**Work request**
Write out every line below with no difference at all.

**Source material**
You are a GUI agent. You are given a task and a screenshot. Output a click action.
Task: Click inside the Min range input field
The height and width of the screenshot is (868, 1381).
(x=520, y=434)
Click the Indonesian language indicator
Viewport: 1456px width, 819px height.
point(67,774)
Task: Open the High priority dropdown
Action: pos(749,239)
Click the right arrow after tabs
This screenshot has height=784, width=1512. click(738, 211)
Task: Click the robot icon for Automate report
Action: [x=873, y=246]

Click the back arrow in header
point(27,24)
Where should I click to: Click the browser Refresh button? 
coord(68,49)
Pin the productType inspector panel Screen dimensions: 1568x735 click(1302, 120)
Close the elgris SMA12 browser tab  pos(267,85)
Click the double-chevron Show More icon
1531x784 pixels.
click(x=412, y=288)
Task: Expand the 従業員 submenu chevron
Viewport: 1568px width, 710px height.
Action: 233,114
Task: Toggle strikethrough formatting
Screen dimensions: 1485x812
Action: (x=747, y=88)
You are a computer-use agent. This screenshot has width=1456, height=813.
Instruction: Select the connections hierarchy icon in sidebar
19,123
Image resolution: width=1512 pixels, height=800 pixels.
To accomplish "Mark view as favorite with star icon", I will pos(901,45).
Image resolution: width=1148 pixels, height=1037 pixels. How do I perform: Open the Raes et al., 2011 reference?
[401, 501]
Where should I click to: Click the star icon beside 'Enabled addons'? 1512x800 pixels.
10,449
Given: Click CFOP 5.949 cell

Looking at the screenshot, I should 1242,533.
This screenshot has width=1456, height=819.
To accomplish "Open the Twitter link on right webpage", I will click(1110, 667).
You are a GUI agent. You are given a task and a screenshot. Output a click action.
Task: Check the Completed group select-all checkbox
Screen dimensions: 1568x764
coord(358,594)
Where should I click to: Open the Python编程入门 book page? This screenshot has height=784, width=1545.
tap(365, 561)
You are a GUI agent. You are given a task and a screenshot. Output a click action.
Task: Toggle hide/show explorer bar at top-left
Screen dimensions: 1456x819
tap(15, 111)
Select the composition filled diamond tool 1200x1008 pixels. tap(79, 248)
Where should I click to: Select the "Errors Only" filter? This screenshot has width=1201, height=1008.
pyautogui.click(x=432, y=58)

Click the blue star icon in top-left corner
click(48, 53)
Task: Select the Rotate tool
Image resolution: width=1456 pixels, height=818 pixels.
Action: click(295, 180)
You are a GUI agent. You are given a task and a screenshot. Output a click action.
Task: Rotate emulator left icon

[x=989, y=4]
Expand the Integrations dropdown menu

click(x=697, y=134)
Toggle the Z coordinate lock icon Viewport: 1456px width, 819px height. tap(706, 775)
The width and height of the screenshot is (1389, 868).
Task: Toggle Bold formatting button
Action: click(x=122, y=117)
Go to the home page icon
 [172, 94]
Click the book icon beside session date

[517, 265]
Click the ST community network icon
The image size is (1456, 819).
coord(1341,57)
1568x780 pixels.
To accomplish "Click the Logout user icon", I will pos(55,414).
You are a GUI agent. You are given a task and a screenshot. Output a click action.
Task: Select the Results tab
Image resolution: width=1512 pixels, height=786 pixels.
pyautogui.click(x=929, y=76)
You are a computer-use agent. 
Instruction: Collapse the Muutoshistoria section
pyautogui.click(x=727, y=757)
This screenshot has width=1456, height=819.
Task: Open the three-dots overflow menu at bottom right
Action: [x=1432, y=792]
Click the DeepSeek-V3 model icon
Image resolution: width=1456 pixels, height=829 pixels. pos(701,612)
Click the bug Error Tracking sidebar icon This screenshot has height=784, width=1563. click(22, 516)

**Exercise answer**
You are a GUI agent. You are given a task and a screenshot. Output a click action.
Task: Click inside the Min range input field
The height and width of the screenshot is (868, 1381).
(x=520, y=434)
Click the Indonesian language indicator
Viewport: 1456px width, 819px height.
point(67,774)
Task: Open the High priority dropdown
Action: pos(749,239)
Click the right arrow after tabs
This screenshot has height=784, width=1512. click(738, 211)
Task: Click the robot icon for Automate report
Action: [x=873, y=246]

Click the back arrow in header
point(27,24)
Where should I click to: Click the browser Refresh button? 
coord(68,49)
Pin the productType inspector panel Screen dimensions: 1568x735 click(1302, 120)
Close the elgris SMA12 browser tab  pos(267,85)
Click the double-chevron Show More icon
1531x784 pixels.
click(x=412, y=288)
Task: Expand the 従業員 submenu chevron
Viewport: 1568px width, 710px height.
Action: 233,114
Task: Toggle strikethrough formatting
Screen dimensions: 1485x812
Action: (x=747, y=88)
You are a computer-use agent. This screenshot has width=1456, height=813.
Instruction: Select the connections hierarchy icon in sidebar
19,123
Image resolution: width=1512 pixels, height=800 pixels.
To accomplish "Mark view as favorite with star icon", I will pos(901,45).
Image resolution: width=1148 pixels, height=1037 pixels. How do I perform: Open the Raes et al., 2011 reference?
[401, 501]
Where should I click to: Click the star icon beside 'Enabled addons'? 1512x800 pixels.
10,449
Given: Click CFOP 5.949 cell

Looking at the screenshot, I should 1242,533.
This screenshot has width=1456, height=819.
To accomplish "Open the Twitter link on right webpage", I will click(1110, 667).
You are a GUI agent. You are given a task and a screenshot. Output a click action.
Task: Check the Completed group select-all checkbox
Screen dimensions: 1568x764
coord(358,594)
Where should I click to: Open the Python编程入门 book page? This screenshot has height=784, width=1545.
tap(365, 561)
You are a GUI agent. You are given a task and a screenshot. Output a click action.
Task: Toggle hide/show explorer bar at top-left
Screen dimensions: 1456x819
tap(15, 111)
Select the composition filled diamond tool 1200x1008 pixels. tap(79, 248)
Where should I click to: Select the "Errors Only" filter? This screenshot has width=1201, height=1008.
pyautogui.click(x=432, y=58)

Click the blue star icon in top-left corner
click(48, 53)
Task: Select the Rotate tool
Image resolution: width=1456 pixels, height=818 pixels.
Action: click(295, 180)
You are a GUI agent. You are given a task and a screenshot. Output a click action.
Task: Rotate emulator left icon

[x=989, y=4]
Expand the Integrations dropdown menu

click(x=697, y=134)
Toggle the Z coordinate lock icon Viewport: 1456px width, 819px height. tap(706, 775)
The width and height of the screenshot is (1389, 868).
Task: Toggle Bold formatting button
Action: click(x=122, y=117)
Go to the home page icon
 [172, 94]
Click the book icon beside session date

[517, 265]
Click the ST community network icon
The image size is (1456, 819).
coord(1341,57)
1568x780 pixels.
To accomplish "Click the Logout user icon", I will pos(55,414).
You are a GUI agent. You are given a task and a screenshot. Output a click action.
Task: Select the Results tab
Image resolution: width=1512 pixels, height=786 pixels.
pyautogui.click(x=929, y=76)
You are a computer-use agent. 
Instruction: Collapse the Muutoshistoria section
pyautogui.click(x=727, y=757)
This screenshot has width=1456, height=819.
Task: Open the three-dots overflow menu at bottom right
Action: [x=1432, y=792]
Click the DeepSeek-V3 model icon
Image resolution: width=1456 pixels, height=829 pixels. pos(701,612)
Click the bug Error Tracking sidebar icon This screenshot has height=784, width=1563. click(22, 516)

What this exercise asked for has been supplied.